Apply what you read:
a. In the news report on the OPEC+ output decision, how much did the group agree to raise output each month?
b. Write the next part of the news report on the OPEC+ output decision, picking up after its last sentence.
(Beginning of Quoted passage)
Major oil producers decided Thursday to raise output levels in January, despite the Omicron coronavirus variant raising fresh questions over demand.
The OPEC+ alliance led by Saudi Arabia and Russia has so far resisted US-led pressure to significantly boost output to rein in surging energy prices.
But the emergence of the variant further complicated the equation, as countries have imposed new travel curbs and mull other measures that could dampen demand and hurt oil prices.
The 13 members of the Vienna-based Organization of Petroleum Exporting Countries (OPEC) and their 10 allies met for a little over an hour on Thursday afternoon via video conference.
The group decided to stick with its modest increase in output by 400,000 barrels per day every month, as they have been doing since May.
The OPEC+ meeting comes a week after the United States and to a lesser extent China, India and Japan decided to dip into their strategic reserves to help bring down crude prices, after a price surge that has undermined economic recovery.
But the detection of the new variant last week caused crude prices to plunge around 15 percent, a first since the massive drops of April 2020 when the pandemic started to hit hard.
(End of Quoted passage)
(Beginning of Entries provided)
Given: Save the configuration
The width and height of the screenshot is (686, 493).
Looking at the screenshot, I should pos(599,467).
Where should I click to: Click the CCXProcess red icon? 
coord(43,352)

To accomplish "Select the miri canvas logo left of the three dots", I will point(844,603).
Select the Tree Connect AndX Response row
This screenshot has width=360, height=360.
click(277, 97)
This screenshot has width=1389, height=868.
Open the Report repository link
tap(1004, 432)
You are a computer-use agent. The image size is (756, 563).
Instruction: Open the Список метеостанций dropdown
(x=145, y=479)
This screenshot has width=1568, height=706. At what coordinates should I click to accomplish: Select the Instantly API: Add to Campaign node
(End of Entries provided)
Your responses:
a. By 400,000 barrels per day every month.

b.
In the hours before the decision was announced prices for the two benchmark contracts, WTI and Brent, had been largely stable on $66 and $69 per barrel respectively.
But the fell sharply as the meeting got underway and stood down roughly 2 percent as the announcement of the production increase was announced
Remain cautious
At a technical meeting on Wednesday, OPEC Secretary General Mohammed Barkindo had "highlighted... that steady progress has been made on the global economic recovery" but also "underscored the need to remain attentive to the prevailing uncertainties and shifting conditions, including those related to the new Covid-19 variant Omicron," OPEC said in a statement.
Washington had called on the cartel to further open the taps.
International Energy Agency executive director Fatih Birol said Tuesday he hoped OPEC+ would continue its current policy of increasing production.
The group's spare capacity is some 10 times higher than the 400,000 barrels per day that it has been adding to the markets every month.
OPEC+ drastically slashed output last year as the pandemic began to unfold, and virus-related restrictions caused demand to crash.
Another variable the bloc will have to contend with is the possible return to the market of Iran if talks in Vienna lead to the revival of the 2015 nuclear deal between Tehran and world powers.
Iran's Foreign Minister Hossein Amir-Abdollahian said Thursday a deal was "within reach if the West shows good will".